Janny Leung Explained

Janny May-yee Leung (Chinese: 梁美兒) is a Chinese operations researcher and academic administrator, the master of Choi Kai Yau College at the University of Macau and courtesy professor in the State Key Laboratory of Internet of Things for Smart City of the University of Macau. Topics in her research have included transportation scheduling, logistics, facility location, and polyhedral combinatorics.

Education and career

Leung studied applied mathematics in Radcliffe College at Harvard University, graduating in 1979. After studying for a second bachelor's degree at Magdalen College, Oxford, from 1979 to 1981, she earned a Ph.D. in operations research at the Massachusetts Institute of Technology in 1986, under the supervision of Thomas L. Magnanti. Her dissertation was Polyhedral Structure of Capacitated Fixed Charge Problems and A Problem in Delivery Route Planning.

She became an assistant professor of operations research in the Yale University School of Organization and Management, and in 1991 moved to the Management Information Systems Department at the University of Arizona, earning tenure there.

In 1996 she moved to the City University of Hong Kong as an associate professor of management sciences, and in 1998 she moved to the Chinese University of Hong Kong, in systems engineering and engineering management. At the Chinese University of Hong Kong, she helped found Morningside College, becoming its first dean of students and deputy master in 2009, and later becoming its warden.

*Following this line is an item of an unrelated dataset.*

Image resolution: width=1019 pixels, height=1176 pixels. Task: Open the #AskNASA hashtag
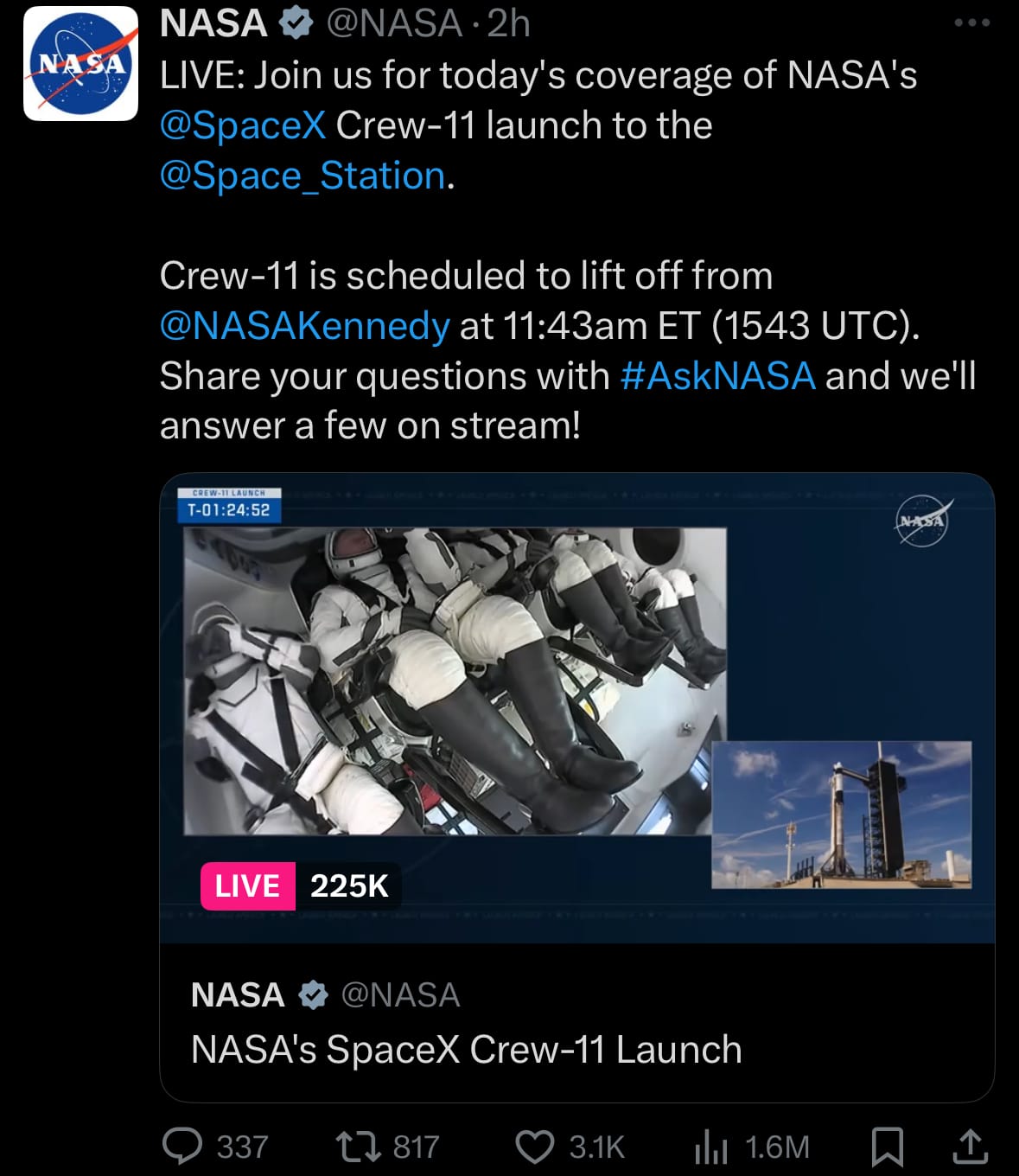(717, 376)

Leung became professor of science and engineering, and founding master of Shaw College of the Chinese University of Hong Kong, Shenzhen (CUHK-Shenzhen), in 2016. Morningside College continues to list her as an emerita fellow.

Since 2019, she has resigned from CUHK-Shenzhen and become master of Choi Kai Yau College at the University of Macau.

Recognition

Leung was president of the Forum for Women in OR/MS of the Institute for Operations Research and the Management Sciences (INFORMS) for 2001–2002. She was named a Fellow of INFORMS in 2020, "for her extensive contributions to educational planning and leadership, multidimensional service to INFORMS, and theoretical and applied research contributions to integer programming, transportation and logistics". She is also a founding fellow of the Logistics and Transportation Division of The Hong Kong Institution of Engineers, a fellow of the Chartered Institute of Logistics and Transport, and a life member of Clare Hall, Cambridge.